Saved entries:
————

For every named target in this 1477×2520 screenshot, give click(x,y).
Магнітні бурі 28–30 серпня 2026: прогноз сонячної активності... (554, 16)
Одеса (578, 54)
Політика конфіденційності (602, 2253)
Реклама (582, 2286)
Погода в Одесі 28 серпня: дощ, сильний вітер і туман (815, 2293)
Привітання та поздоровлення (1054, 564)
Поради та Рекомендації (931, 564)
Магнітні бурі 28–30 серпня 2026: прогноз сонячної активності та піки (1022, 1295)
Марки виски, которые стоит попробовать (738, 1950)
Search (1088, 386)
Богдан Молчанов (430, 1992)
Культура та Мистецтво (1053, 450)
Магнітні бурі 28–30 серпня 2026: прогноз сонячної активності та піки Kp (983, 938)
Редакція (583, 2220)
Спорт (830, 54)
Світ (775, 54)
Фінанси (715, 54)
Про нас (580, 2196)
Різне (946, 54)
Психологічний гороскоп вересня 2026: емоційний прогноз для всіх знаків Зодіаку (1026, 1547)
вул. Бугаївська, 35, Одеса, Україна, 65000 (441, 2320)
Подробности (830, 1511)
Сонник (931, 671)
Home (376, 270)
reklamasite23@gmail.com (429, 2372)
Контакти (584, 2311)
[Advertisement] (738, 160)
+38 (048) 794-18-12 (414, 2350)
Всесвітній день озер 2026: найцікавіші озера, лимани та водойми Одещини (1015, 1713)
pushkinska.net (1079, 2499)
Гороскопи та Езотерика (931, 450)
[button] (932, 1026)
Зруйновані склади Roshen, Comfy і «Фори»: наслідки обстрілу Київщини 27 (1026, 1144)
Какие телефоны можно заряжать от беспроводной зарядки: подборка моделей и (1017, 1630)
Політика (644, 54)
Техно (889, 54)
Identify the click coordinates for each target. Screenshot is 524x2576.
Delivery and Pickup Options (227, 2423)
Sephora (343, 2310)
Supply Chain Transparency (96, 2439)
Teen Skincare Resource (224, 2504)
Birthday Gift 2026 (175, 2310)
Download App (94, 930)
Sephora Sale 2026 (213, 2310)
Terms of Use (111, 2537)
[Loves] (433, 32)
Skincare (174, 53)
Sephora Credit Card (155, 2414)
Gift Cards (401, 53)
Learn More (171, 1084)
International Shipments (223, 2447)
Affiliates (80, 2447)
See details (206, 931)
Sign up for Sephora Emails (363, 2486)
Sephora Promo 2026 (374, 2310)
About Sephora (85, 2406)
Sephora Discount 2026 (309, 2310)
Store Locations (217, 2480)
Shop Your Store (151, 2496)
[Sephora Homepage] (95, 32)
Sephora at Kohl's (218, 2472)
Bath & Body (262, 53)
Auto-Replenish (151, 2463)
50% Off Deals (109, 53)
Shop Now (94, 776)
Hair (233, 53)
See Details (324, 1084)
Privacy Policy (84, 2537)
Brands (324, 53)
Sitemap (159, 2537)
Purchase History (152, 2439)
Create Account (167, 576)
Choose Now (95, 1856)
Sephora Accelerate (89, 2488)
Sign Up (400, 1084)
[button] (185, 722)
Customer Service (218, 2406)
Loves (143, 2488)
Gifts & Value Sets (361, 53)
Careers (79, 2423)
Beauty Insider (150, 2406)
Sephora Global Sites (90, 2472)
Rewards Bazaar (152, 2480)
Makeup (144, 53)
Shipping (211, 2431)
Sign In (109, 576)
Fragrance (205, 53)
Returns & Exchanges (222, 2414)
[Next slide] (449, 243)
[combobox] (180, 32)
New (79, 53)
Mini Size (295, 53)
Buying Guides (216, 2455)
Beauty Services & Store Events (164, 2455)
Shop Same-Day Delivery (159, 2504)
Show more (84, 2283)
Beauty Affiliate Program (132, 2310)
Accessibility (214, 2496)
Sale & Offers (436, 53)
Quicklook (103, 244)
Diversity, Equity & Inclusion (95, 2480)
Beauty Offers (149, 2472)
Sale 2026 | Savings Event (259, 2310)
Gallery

————

WORK INSTRUCTIONS
Whenever a line in the entries above includes the word "активності", pull that line out.

RESPONSE TO THE EXERCISE
Магнітні бурі 28–30 серпня 2026: прогноз сонячної активності... (554, 16)
Магнітні бурі 28–30 серпня 2026: прогноз сонячної активності та піки (1022, 1295)
Магнітні бурі 28–30 серпня 2026: прогноз сонячної активності та піки Kp (983, 938)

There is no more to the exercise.